- **WORK INSTRUCTIONS**:
Print, in exact form, the lines below from the one containing "Click Alex duo profile avatar" through the one containing "Given: Focus the", and omit all others.

- **DATA FOR ANALYSIS**:
────────────────────────────────────────

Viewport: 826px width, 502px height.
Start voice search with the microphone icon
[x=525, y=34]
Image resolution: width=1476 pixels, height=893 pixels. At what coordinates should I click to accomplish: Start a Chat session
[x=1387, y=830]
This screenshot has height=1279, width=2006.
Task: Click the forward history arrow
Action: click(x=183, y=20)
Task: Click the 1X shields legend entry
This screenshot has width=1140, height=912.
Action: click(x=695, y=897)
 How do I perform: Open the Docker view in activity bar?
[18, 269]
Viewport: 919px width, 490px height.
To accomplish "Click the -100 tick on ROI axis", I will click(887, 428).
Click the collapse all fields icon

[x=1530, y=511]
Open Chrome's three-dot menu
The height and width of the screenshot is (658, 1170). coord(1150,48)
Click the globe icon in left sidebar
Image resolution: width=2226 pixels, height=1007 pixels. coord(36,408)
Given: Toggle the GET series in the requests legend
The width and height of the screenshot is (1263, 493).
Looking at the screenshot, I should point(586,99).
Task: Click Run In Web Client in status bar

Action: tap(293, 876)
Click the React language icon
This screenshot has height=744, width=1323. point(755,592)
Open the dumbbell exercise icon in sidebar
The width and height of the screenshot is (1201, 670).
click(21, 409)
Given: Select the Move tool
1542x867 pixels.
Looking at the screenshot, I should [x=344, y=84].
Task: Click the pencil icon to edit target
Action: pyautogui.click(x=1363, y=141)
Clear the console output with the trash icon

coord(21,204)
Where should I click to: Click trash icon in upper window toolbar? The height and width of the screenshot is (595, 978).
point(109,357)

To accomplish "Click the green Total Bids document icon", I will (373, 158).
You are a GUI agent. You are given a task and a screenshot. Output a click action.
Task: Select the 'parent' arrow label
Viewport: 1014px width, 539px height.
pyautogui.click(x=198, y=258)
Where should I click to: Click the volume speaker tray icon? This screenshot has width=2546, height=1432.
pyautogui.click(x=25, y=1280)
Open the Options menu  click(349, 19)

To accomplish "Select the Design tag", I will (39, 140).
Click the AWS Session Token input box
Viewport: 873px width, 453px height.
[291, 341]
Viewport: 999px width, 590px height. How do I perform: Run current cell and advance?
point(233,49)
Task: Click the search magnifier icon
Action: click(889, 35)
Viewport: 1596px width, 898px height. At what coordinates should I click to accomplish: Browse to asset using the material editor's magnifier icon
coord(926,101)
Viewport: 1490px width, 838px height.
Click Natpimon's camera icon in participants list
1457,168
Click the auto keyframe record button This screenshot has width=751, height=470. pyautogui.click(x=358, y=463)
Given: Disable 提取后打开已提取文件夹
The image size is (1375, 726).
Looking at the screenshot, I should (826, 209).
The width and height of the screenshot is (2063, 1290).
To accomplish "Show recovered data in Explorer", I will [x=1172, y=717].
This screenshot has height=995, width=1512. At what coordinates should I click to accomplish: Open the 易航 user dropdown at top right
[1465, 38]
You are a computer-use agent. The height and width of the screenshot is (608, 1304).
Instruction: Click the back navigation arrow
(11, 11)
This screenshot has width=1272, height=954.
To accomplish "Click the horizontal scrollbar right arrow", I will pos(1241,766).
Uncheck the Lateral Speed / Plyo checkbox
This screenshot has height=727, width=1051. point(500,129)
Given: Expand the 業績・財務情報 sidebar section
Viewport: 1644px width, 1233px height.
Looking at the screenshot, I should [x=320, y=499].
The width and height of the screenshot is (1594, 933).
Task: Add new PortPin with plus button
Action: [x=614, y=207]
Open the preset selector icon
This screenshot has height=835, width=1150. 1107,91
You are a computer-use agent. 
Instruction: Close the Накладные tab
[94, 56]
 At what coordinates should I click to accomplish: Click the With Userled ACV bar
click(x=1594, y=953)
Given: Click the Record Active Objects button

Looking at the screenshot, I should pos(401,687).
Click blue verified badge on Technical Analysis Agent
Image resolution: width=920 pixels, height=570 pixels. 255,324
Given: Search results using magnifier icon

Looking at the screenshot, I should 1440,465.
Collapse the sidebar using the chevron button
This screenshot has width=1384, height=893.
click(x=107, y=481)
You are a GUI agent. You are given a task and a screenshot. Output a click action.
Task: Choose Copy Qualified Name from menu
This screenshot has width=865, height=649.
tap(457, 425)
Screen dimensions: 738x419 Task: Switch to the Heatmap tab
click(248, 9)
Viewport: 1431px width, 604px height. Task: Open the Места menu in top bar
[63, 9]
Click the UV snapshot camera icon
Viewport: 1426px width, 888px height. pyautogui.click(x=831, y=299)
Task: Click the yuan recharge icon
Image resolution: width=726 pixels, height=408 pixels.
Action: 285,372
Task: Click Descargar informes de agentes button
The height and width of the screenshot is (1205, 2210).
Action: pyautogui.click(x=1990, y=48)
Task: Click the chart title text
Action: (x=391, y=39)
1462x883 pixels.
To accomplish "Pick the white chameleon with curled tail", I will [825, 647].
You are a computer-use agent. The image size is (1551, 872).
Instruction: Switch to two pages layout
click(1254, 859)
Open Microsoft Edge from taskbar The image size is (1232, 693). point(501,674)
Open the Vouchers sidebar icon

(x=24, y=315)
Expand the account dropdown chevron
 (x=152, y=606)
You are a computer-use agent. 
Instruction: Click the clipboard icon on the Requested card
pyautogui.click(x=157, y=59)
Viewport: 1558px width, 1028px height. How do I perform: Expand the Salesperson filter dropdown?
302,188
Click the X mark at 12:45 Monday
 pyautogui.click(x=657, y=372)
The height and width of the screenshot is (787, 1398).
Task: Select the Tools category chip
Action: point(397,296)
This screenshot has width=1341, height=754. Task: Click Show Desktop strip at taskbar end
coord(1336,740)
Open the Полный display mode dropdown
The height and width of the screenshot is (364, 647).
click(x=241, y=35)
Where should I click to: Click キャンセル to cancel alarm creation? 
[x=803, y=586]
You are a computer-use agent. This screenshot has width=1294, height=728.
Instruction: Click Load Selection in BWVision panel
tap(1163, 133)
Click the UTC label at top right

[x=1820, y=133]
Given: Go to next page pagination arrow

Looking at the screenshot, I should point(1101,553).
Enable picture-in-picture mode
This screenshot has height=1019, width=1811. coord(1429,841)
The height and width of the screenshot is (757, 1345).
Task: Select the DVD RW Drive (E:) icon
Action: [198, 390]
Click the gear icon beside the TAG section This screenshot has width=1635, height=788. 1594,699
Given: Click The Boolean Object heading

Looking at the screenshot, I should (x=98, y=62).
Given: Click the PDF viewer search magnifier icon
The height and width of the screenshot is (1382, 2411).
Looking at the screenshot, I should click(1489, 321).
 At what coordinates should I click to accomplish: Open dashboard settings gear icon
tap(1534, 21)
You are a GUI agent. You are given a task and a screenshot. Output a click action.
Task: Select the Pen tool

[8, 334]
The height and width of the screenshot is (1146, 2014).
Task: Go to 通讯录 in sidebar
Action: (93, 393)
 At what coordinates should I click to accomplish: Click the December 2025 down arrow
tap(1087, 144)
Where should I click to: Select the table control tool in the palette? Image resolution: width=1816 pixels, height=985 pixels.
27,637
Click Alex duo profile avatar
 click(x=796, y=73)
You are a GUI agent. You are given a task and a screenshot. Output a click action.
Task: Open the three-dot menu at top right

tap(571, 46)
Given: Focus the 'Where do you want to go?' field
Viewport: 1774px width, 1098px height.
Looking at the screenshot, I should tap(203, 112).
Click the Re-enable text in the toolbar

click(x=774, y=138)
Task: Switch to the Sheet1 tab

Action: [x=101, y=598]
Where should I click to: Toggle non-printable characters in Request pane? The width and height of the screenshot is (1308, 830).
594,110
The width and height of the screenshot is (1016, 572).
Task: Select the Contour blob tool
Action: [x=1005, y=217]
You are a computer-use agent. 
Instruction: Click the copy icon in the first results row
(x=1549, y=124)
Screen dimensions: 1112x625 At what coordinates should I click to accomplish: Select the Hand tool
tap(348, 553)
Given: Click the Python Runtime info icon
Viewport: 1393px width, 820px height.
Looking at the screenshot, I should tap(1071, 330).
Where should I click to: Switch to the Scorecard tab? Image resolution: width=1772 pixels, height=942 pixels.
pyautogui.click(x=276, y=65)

────────────────────────────────────────

- **PROBLEM SOLUTION**:
Click Alex duo profile avatar
 click(x=796, y=73)
You are a GUI agent. You are given a task and a screenshot. Output a click action.
Task: Open the three-dot menu at top right

tap(571, 46)
Given: Focus the 'Where do you want to go?' field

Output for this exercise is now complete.